Meta ed equo compenso per l’editoria: le conclusioni dell’avv. generale

La Redazione
15 Luglio 2025

Come riportato nelle conclusioni dell'avv. generale Szpunar, gli Stati membri possono adottare misure a tutela dell'effettività dei diritti degli editori di giornali, purché non pregiudichino la libertà contrattuale tra editori e piattaforme di informazione (ISSP).

Nella causa in oggetto, la Corte di giustizia UE è stata chiamata a pronunciarsi sulla compatibilità con il diritto comunitario della normativa italiana di recepimento della Direttiva (UE) 2019/790 sul diritto d'autore nel mercato unico digitale, in quanto introduce un diritto specifico a favore degli editori di giornali per l'uso online delle proprie pubblicazioni da parte dei prestatori di servizi della società dell'informazione (ISSP), quali Meta Platforms Ireland Limited (Meta).

Meta (che gestisce in particolare il social network Facebook) ha proposto un ricorso dinanzi al TAR Lazio per l'annullamento di una decisione di AGCOM (Autorità italiana di regolamentazione delle comunicazioni), ma, ritenendo che tali questioni sollevassero dubbi circa l'interpretazione del diritto dell'Unione, il giudice italiano si è rivolto alla Corte di giustizia, interrogandosi, in particolare, sulla natura del diritto riconosciuto agli editori, sugli obblighi imposti agli ISSP, nonché sul ruolo conferito all'AGCOM nell'ambito delle trattative tra editori e piattaforme.

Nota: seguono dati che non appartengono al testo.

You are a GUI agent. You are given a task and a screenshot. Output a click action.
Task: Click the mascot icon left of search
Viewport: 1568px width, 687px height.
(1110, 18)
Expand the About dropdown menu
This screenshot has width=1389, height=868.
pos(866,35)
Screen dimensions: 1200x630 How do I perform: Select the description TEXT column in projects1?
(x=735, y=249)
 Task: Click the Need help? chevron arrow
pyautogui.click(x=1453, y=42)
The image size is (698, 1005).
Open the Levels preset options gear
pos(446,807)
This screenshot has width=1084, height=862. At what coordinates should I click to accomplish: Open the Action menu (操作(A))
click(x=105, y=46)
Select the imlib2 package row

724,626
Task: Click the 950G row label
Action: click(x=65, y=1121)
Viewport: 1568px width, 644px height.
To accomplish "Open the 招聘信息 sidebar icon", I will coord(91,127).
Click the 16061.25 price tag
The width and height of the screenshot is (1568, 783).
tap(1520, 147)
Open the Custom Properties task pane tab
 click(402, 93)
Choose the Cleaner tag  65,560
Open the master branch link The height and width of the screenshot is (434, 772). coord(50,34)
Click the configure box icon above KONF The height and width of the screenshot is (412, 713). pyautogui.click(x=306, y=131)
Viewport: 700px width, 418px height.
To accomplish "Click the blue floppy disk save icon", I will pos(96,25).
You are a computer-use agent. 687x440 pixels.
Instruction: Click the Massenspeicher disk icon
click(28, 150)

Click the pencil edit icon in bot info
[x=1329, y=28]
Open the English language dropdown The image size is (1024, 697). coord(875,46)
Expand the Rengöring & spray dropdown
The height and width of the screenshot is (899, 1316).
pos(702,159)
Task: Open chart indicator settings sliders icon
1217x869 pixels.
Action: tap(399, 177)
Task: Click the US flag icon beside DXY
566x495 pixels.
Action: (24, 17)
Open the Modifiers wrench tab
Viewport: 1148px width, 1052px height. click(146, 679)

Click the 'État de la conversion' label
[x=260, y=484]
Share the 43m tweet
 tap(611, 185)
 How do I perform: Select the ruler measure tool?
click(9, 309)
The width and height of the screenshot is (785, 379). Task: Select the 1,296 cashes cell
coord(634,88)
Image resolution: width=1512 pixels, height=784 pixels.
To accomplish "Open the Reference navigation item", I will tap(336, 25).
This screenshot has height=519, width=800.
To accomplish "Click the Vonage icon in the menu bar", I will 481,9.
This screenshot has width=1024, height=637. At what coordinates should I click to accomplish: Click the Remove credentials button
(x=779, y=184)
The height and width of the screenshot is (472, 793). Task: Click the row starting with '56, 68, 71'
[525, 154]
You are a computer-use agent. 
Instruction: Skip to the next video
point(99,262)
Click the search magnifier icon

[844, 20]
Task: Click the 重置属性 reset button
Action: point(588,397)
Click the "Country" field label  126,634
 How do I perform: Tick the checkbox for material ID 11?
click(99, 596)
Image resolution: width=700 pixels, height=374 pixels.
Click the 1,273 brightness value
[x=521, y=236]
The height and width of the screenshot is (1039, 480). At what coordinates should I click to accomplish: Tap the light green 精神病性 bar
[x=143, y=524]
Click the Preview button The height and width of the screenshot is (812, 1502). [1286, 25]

Nelle conclusioni presentate in data 10 luglio, l'avvocato generale Maciej Szpunar ha affermato che i diritti riconosciuti agli editori di giornali non godono del carattere generale dei diritti d'autore o degli altri diritti connessi, in quanto non mirano a consentire loro di opporsi all'utilizzo delle pubblicazioni da parte delle piattaforme senza un corrispettivo finanziario, ma, piuttosto, stabiliscono le condizioni in cui tali pubblicazioni possono essere utilizzate, permettendo al contempo agli editori di riscuotere un'equa percentuale sui proventi.

Gli Stati membri devono, pertanto, disporre di un margine di discrezionalità per garantire l'effettività di tali diritti. Misure quali l'obbligo per gli ISSP di avviare trattative, di fornire determinate informazioni o di non ridurre la visibilità dei contenuti degli editori durante tali trattative non sono, in linea di principio, contrarie alla Direttiva, non determinando alcun obbligo a concludere un contratto o a effettuare un pagamento in assenza di utilizzo effettivo.

I poteri attribuiti all'AGCOM — compresa la definizione di criteri indicativi di remunerazione, la risoluzione di divergenze e il controllo dell'obbligo di informazione — sono, dunque, ammissibili se rimangono in un quadro di assistenza e non privano le parti della propria libertà contrattuale.

Infine, secondo l'avvocato generale, le limitazioni così introdotte non pregiudicano la libertà d'impresa, dal momento che perseguono un obiettivo di interesse generale riconosciuto dal legislatore europeo, quale il rafforzamento della sostenibilità economica della stampa.